Um breve minuto de silêncio tomou espaço na conversa, e Jade precisou respirar fundo antes de continuar a falar alguma coisa. Ian tinha razão, nem tudo se tratava dela, e não poderia ser egoísta ao ponto de exigir que Ian esperasse sentado enquanto ela escolhia quem realmente queria.
- Não pude seguir a minha vida, não com toda essa confusão que existe dentro de mim.- Ela pigarreou, cruzando os dedos das mãos uns nos outros.- Mas fico feliz que tenha conseguido colocar um ponto final nisso.-
Ian engoliu em seco, sua consciência começava a pesar. Ele não havia colocado um ponto final naquela história, e o beijo que trocou com Jade a poucos minutos, foi a prova viva disso.

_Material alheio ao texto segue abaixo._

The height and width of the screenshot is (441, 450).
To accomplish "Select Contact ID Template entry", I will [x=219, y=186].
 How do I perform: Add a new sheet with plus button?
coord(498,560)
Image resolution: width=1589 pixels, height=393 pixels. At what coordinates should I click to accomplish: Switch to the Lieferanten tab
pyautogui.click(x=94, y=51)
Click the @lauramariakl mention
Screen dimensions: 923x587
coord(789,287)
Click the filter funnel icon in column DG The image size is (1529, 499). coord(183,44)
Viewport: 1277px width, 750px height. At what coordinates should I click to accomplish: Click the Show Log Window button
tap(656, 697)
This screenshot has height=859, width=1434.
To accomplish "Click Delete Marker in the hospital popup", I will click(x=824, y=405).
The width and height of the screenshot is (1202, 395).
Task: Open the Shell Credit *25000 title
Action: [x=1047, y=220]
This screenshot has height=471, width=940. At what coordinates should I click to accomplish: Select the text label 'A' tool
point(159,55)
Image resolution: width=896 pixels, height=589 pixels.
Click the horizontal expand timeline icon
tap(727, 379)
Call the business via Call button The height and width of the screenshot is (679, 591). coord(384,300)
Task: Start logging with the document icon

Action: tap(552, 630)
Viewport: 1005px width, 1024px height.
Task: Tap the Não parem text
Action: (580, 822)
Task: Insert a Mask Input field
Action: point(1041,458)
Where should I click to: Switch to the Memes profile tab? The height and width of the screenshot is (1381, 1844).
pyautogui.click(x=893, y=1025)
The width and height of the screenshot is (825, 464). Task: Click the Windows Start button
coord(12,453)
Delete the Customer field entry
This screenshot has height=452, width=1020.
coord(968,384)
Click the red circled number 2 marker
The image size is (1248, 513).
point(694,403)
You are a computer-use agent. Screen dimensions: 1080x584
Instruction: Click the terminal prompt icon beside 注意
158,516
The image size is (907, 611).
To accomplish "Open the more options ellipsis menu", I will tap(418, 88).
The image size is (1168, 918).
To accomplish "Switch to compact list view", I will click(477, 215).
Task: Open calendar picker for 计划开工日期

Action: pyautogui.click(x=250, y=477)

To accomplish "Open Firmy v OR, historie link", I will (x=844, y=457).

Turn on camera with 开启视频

- Será que podemos visitar as adegas? Gostaria de ver as variedades que vocês têm agora.- Falou Jade, apenas para preencher o silêncio. Sabia que estavam prestes a visitarem as adegas, e resolveu adiantar aquilo para se ver livre da presença de Ian o quanto antes. Precisava de um tempo a sós consigo mesma, precisava pensar. Será que ter voltado foi um erro? Será que, mais uma vez, vai acabar atrapalhando a vida dos homens que amava? Eram muitas perguntas sem respostas. Os dois caminharam juntos, durante alguns metros, até chegarem no lugar de interesse. Jade se admirou ao ver que as garrafas continuavam organizadas do mesmo jeito que há quatro anos. Em uma prateleira, tinham as garrafas de vinho tinto, em outra, vinho branco, vinho suave, e assim por diante. Também estavam organizadas de acordo com o ano e a safra.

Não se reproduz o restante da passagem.